The Federal Circuit has ruled that a US patent-holder plaintiff may be able to recover damages for a defendant’s foreign sales of infringing products if the foreign sales were proximately caused by the defendant’s improperly making, using, selling, offering to sell, or importing the patented invention in the United States.
The case is Brumfield v. IBG LLC.
Trading Technologies International, Inc. (TT) — whose successor is the plaintiff-appellant in the case — brought an action against IBG LLC and its subsidiary Interactive Brokers LLC (together, IBG) in 2010 in the Northern District of Illinois, alleging infringement of several TT-owned patents: U.S. Patent Nos. 6,766,304, 6,772,132, 7,676,411, and 7,813,996.
The patents are for improved graphical user interfaces for commodity trading and methods for placing trade orders using those interfaces
The district court held the asserted claims of the ’411 and ’996 patents invalid, and a jury found the asserted claims of the ’304 and ’132 patents infringed (and not proved invalid for obviousness) and awarded $6,610,985 in damages.
TT appealed, seeking additional damages.
Before 2018, it was clear that the owners of US patents couldn’t recover damages based on a defendant’s conduct that took place entirely outside the United States.
35 U.S.C. § 271(a) states:
whoever without authority makes, uses, offers to sell, or sells any patented invention, within the United States or imports into the United States any patented invention during the term of the patent therefor, infringes the patent.
(Emphasis added.)
The Federal Circuit explained in 2013 in Power Integrations, Inc. v. Fairchild Semiconductor International, Inc.:
“[i]t is axiomatic that U.S. patent law does not operate extraterritorially to prohibit infringement abroad,” and there can be no “compensation for a defendant’s foreign exploitation of a patented invention, which is not infringement at all.”
In 2018, the US Supreme Court ruled in WesternGeco LLC v. ION Geophysical Corp. that a US patent owner could recover damages in the form of foreign lost profits that were proximately caused by a domestic infringement.
As the Federal Circuit explained in the Brumfield case,
WesternGeco was the owner of several patents covering systems for surveying the ocean floor by use of sound-sending-and-receiving devices on long streamers towed by ships, where relevant claims required particular features for steering the streamers. … As relevant to the Supreme Court decision, a jury found the defendant ION Geophysical liable for infringement of the patent claims under 35 U.S.C. § 271(f)(2),5 where the infringement consisted of ION Geophysical’s domestic manufacturing of components of patent-claimed systems and its sending of the components abroad to companies that would use them in assembling the overall systems and then use the systems to compete with WesternGeco in selling surveying services (to oil companies looking for undersea oil).
The jury awarded lost-profits damages to WesternGeco, under 35 U.S.C. § 284, for the foreign survey-services sales WesternGeco lost to its survey-services competitors that had been supplied by ION Geophysical.

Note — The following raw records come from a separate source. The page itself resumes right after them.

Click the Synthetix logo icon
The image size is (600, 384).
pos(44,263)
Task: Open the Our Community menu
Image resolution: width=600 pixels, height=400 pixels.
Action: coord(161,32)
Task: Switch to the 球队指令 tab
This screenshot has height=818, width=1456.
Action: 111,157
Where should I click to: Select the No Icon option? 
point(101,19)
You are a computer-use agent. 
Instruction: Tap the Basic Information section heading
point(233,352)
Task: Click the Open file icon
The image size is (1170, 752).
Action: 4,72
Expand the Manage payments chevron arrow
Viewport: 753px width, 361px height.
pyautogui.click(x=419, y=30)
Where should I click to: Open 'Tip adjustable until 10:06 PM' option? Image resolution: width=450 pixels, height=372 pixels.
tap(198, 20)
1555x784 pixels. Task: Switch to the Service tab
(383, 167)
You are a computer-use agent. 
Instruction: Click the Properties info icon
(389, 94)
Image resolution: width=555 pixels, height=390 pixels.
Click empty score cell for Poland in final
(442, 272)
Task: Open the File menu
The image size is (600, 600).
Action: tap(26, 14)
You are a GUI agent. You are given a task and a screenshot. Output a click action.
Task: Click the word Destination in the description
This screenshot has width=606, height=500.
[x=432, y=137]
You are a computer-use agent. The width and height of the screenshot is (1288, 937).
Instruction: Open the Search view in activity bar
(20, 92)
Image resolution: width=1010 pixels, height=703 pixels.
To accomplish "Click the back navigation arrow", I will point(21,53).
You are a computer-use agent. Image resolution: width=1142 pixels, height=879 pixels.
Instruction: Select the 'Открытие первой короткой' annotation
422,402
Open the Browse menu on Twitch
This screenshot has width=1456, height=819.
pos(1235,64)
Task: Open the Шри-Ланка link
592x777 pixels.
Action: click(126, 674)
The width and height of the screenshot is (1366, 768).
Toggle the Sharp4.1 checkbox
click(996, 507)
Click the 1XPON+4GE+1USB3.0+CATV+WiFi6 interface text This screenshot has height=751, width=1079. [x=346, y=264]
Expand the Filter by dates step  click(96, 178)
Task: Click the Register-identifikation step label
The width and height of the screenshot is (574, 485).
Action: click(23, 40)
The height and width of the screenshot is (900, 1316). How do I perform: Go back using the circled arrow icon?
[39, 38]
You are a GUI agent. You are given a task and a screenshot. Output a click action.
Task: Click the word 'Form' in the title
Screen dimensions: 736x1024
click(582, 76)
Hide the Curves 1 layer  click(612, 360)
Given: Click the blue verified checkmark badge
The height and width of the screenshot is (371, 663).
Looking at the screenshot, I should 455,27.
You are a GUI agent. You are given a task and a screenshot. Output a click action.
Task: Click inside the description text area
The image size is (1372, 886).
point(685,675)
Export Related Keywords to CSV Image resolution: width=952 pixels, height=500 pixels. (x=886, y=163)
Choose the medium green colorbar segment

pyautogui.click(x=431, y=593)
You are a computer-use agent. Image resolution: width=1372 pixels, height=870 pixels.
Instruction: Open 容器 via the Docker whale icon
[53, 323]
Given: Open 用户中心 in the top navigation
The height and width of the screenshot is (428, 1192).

The Federal Circuit, relying on Power Integrations, held that award to be an impermissible extraterritorial application of § 284. As noted above, the Supreme Court reversed, concluding that the lost-profits award was not impermissibly extraterritorial.
In Brumfield, the Federal Circuit found that the Supreme Court’s reasoning in WesternGeco also applied to infringement under Section 271(a) and to damages based on reasonable patent royalties as well as lost profits.
However, in order for the plaintiff to recover in such a case there must be a proximate cause between the foreign activity and the US activity.
Noted the court:
The requirement of the foregoing framework that is dispositive here is that “the infringement… have the needed causal relationship to the foreign conduct for which recovery is sought.”
While elucidating this standard, the court in Brumfield noted that the plaintiff’s expert’s testimony didn’t meet it and thus those claimed damages were excluded.
The decision is good news for US patent holders competing in a global marketplace where activities outside the US can have a damaging ripple effect within the US.